The Mudcat Café TM
Thread #87099   Message #1628169
Posted By: WFDU - Ron Olesko
15-Dec-05 - 03:40 PM
Thread Name: Most Influential Album?
Subject: RE: Most Influential Album?
"popularity is not the same as influence"
Respectfully, you are wrong there.   Popularity has a huge influence on pop culture.   Look at pop music today - entertainers like Britanny Spears and others have a HUGE influence on defining culture. It has nothing to do with the quality of the music, but the fact that it changes the way culture evolves.

I do agree with you Bill that others had more of an influence in defining the music that we heard, but to create the entire scene was more than the work of one person or group. You are dead wrong when you declare that the Kingston Trio did not have a huge influence. The others you site certainly had a great importance, but you are failing to step back and critically examine what created the "folk scare".

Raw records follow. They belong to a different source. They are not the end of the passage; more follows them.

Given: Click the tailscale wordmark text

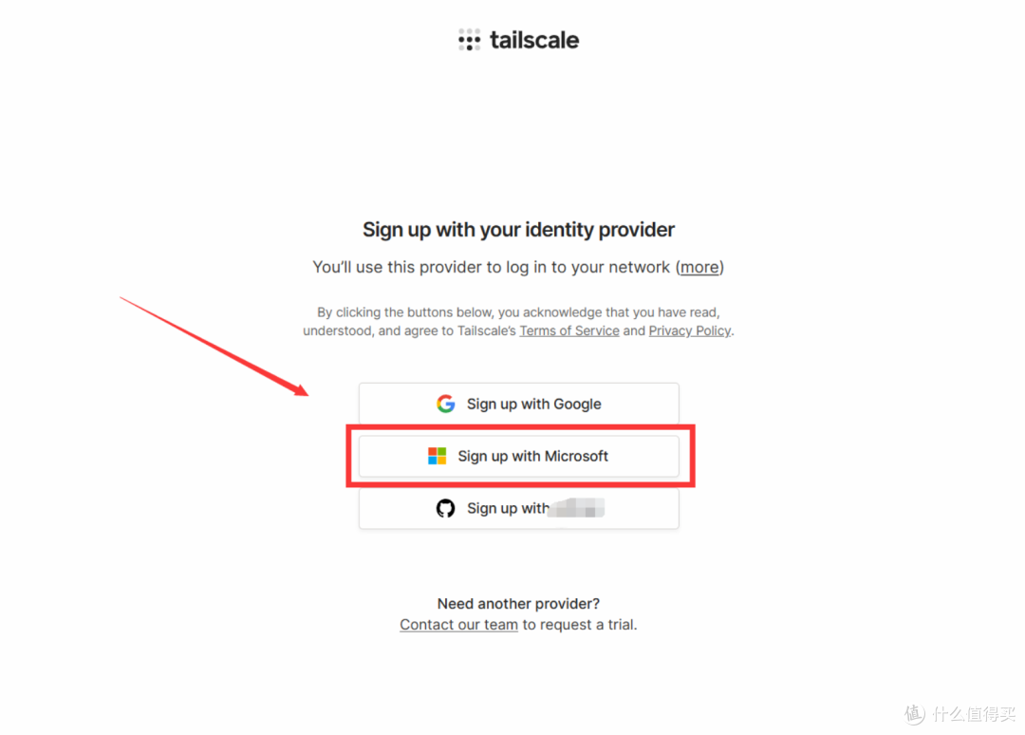Looking at the screenshot, I should pyautogui.click(x=534, y=40).
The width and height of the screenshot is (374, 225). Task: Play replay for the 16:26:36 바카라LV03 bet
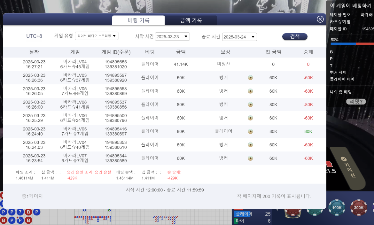[250, 78]
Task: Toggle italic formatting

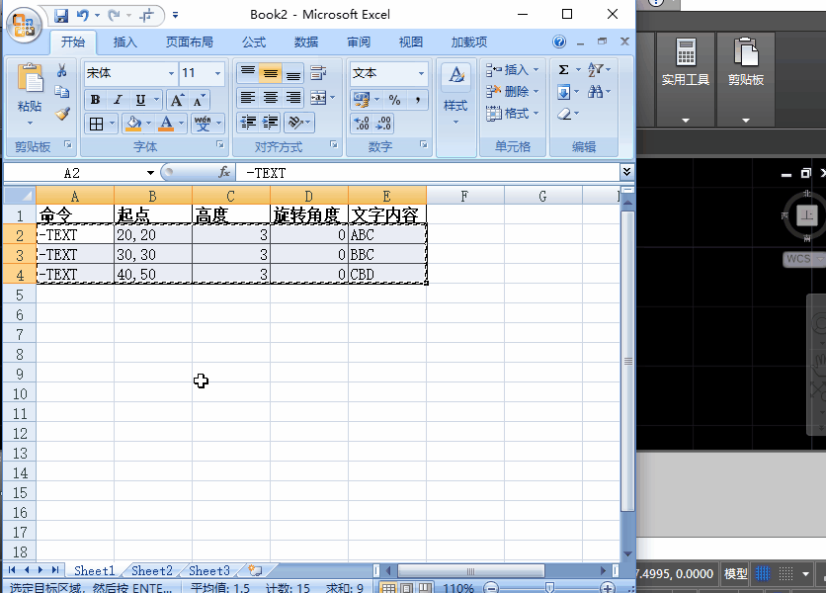Action: click(x=118, y=100)
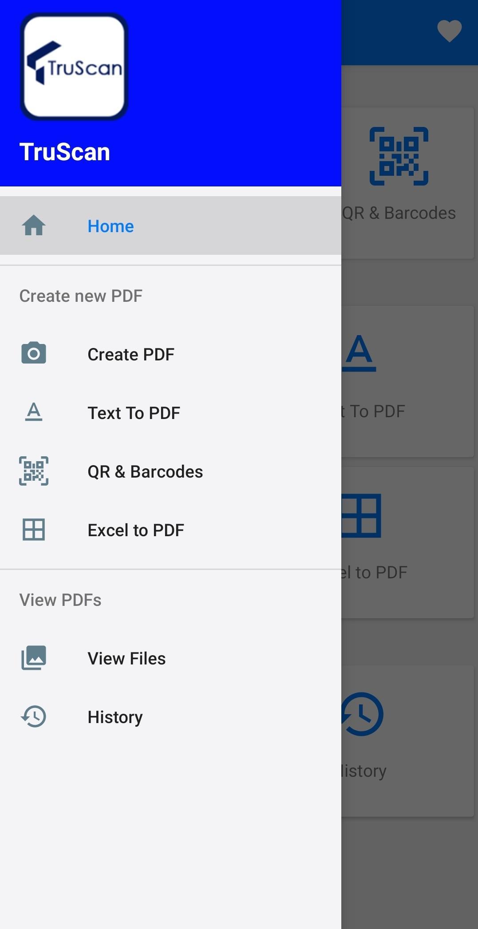Select Excel to PDF entry

[170, 530]
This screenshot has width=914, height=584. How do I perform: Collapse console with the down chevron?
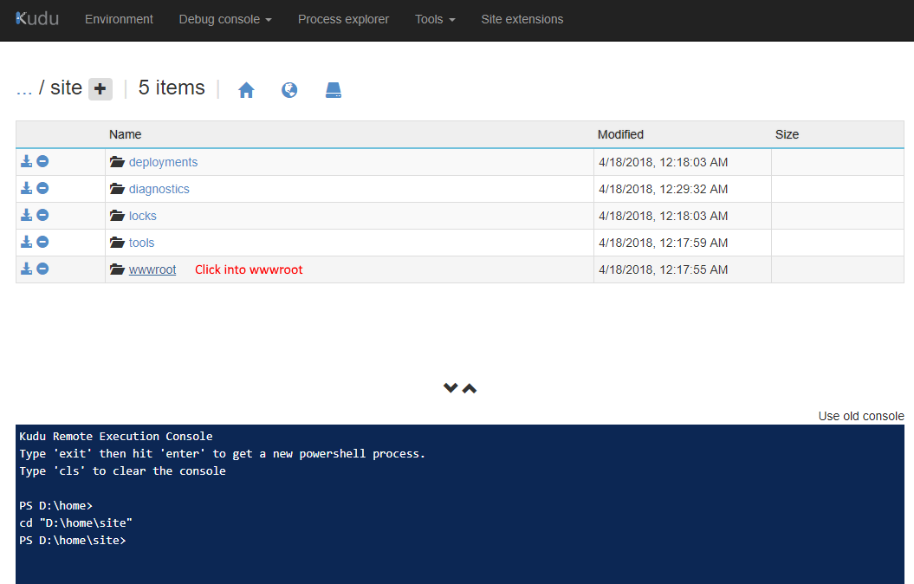coord(451,388)
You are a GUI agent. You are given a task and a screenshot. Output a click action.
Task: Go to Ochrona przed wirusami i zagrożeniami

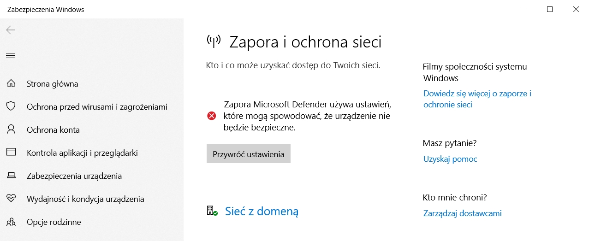coord(97,107)
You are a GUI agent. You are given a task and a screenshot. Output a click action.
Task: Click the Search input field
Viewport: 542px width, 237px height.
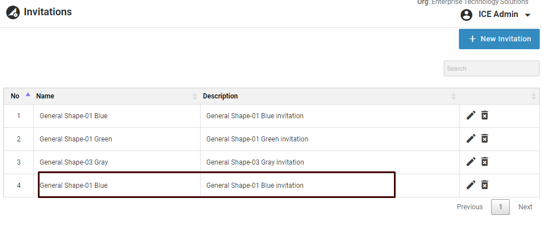click(x=491, y=68)
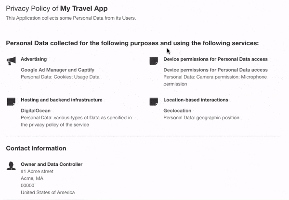Click the Advertising megaphone icon
This screenshot has height=200, width=289.
tap(11, 61)
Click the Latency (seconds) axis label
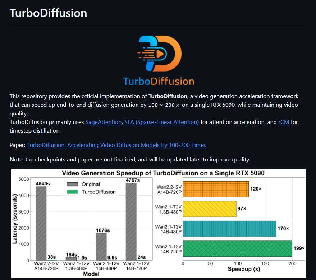The height and width of the screenshot is (280, 316). pyautogui.click(x=15, y=217)
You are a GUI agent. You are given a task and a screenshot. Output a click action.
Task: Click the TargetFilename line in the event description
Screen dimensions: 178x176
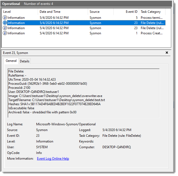coord(57,100)
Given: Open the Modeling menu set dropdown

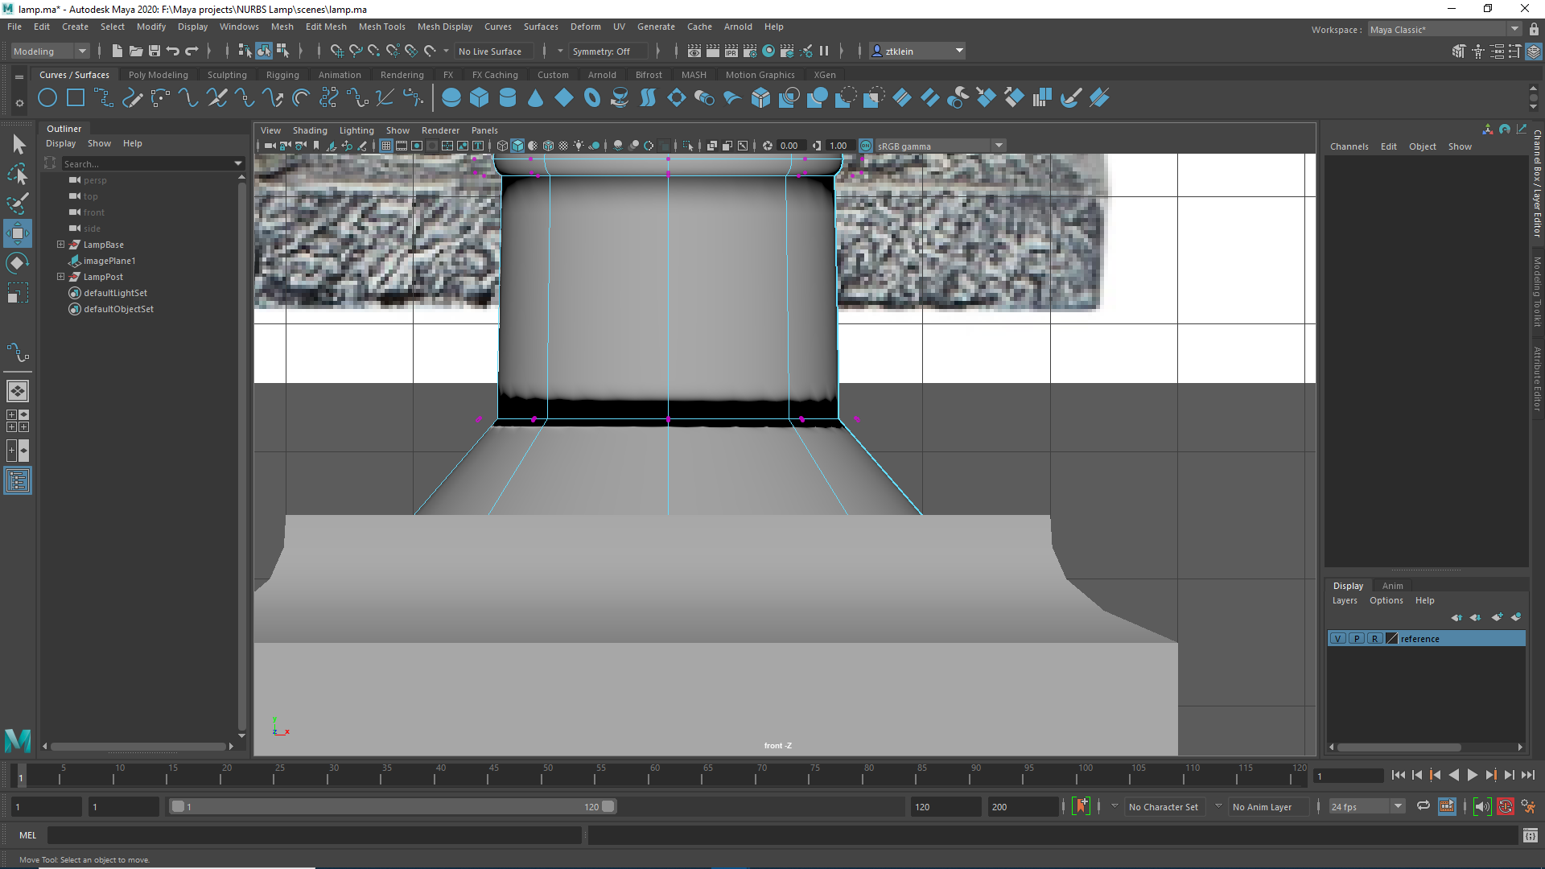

"but it was the early recordings of the Weavers and Pete Seeger in particular, that put banjos and guitars in a lot of hands, and contrary to what was posted above "
That is simply an opinion, and not a fact.   Of course Seeger was a huge influence, but you can't give him sole credit. There were many who were turned on by Rev. Gary Davis or Dave Van Ronk or The Kingston Trio. The Kingston Trio were being heard on the airwaves and seen on television, all the while Seeger was blacklisted. That kind of exposure opened the eyes of many people - many who would make the step from the Kingston Trio to Seeger, not vice versa.

No one, with the exception of one or two individuals, is trying to deny the importance of Seeger, Weavers, Carter Family, etc.    It is just wrong to exclude the Kingston Trio simply because they were not your personal taste.